48 years and one day ago, Dr. Martin Luther King Jr. delivered one of the greatest pieces of oratory in the history of the United States. Within it, he shared a radical dream of an America based not on greed, divisiveness, and hate, but rather of one built on social justice, brotherhood, and racial equality. His words still speak to us today; however, we have overwhelmingly failed to put his dream into action.
I do not mean to say that our society hasn't made great strides in some areas. We have an African American as president. Many colleges use affirmative action measures to ensure that minorities represent a fair share of the student body. Few people willingly admit to being racists anymore (though some Tea Party activists come close to). All of this marks great progress. However, Dr. King's dream of an America free of any form of racism is still far from becoming a reality.

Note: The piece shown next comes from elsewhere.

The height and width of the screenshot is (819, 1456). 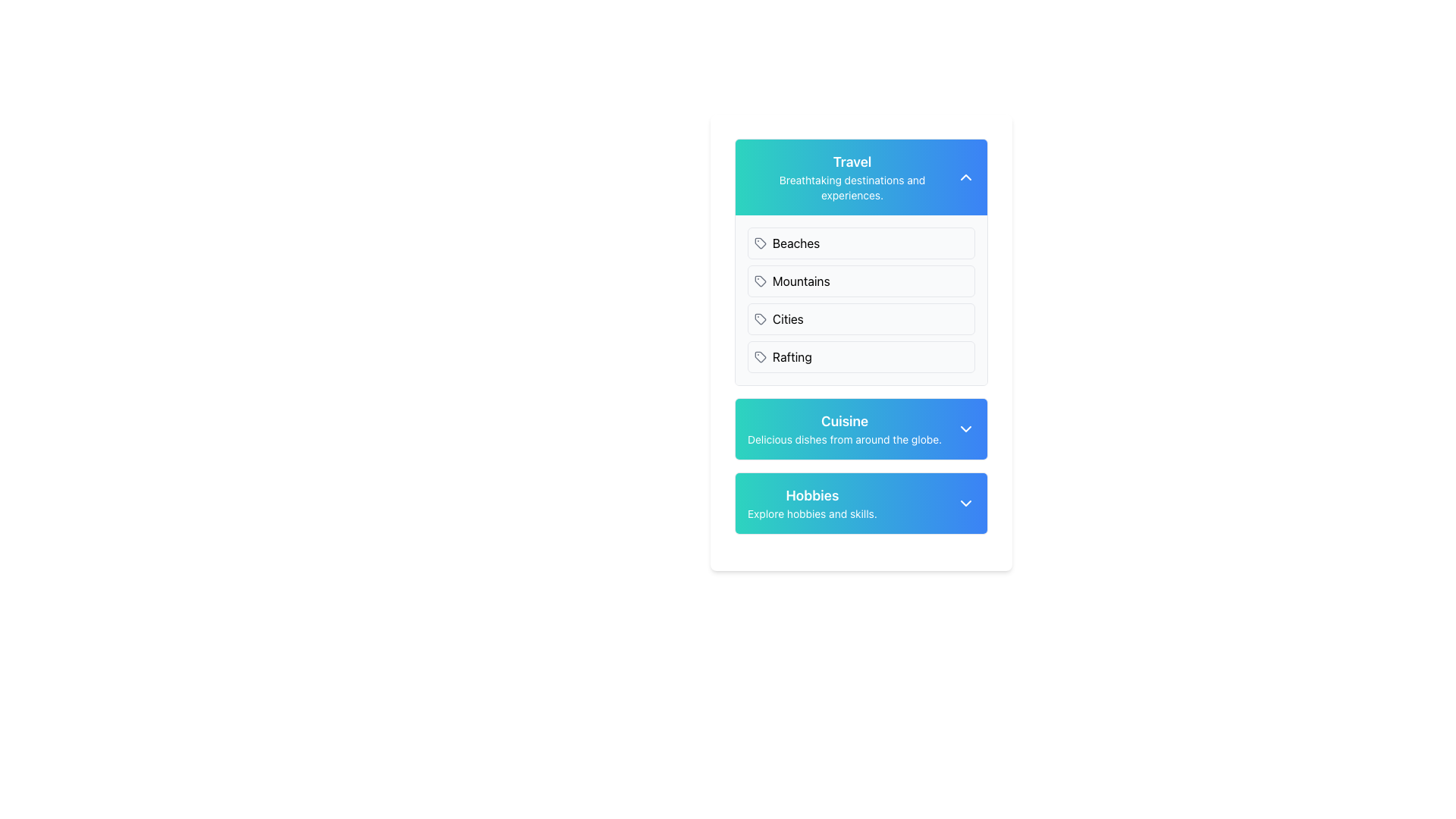 I want to click on the content of the text label reading 'Hobbies', which is styled in a larger font size and displayed in white on a gradient background, so click(x=811, y=496).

Our criminal justice system is often still full of racism. The War on Drugs has particularly hit the African American community hard. Over 80% of those sentenced in federal court for crack related crimes are black, though they make up only 1/3 of regular users. And, due in large part to the War on Drugs, more than 3 times as many African Americans live in prison cells as in college dorms. Furthermore, though blacks make up only 12.6% of the American population, they make up over 41% of prison inmates. A quick review of our capitol punishment trends reveal a similar story. In fact, our death penalty sentencing statistics are so bad that, according to Amnesty International, "A report sponsored by the American Bar Association in 2007 concluded that one-third of African-American death row inmates in Philadelphia would have received sentences of life imprisonment if they had not been African-American." All of this reveals a criminal justice system is still racist and falls massively short of the standard's set by King's I Have A Dream speech.
The terrible thing is that at least half of King's dream isn't even paid attention to. King believed just as much in economic justice as in racial equality. Anymore, the media has painted King as nothing more than a crusader for racial equality, completely ignoring the fact that he was a self-described democratic socialist. In fact, one of King's main reasons for opposing the war in Vietnam was because the war took money away from the poor.
There is...a very obvious and almost facile connection between the war in Vietnam and the struggle I and others have been waging in America. A few years ago there was a shining moment in that struggle. It seemed that there was a real promise of hope for the poor, both black and white, through the Poverty Program. There were experiments, hopes, and new beginnings. Then came the build-up in Vietnam. And I watched the program broken as if it was some idle political plaything of a society gone mad on war. And I knew that America would never invest the necessary funds or energies in rehabilitation of its poor so long as adventures like Vietnam continued to draw men and skills and money, like some demonic, destructive suction tube. And you may not know it, my friends, but it is estimated that we spend $500,000 to kill each enemy soldier, while we spend only fifty-three dollars for each person classified as poor, and much of that fifty-three dollars goes for salaries to people that are not poor. So I was increasingly compelled to see the war as an enemy of the poor, and attack it as such.
We have utterly failed King's dream. We spend trillions nation building as 9.1% of our countrymen are unemployed. The least wealthy 80% of people control only 15% of the wealth. There are 643,067homeless in the United States right now. We have abandoned the least of us, and abandoned King's dream. To sustain a fair and right nation, we must return to what that great American envisioned.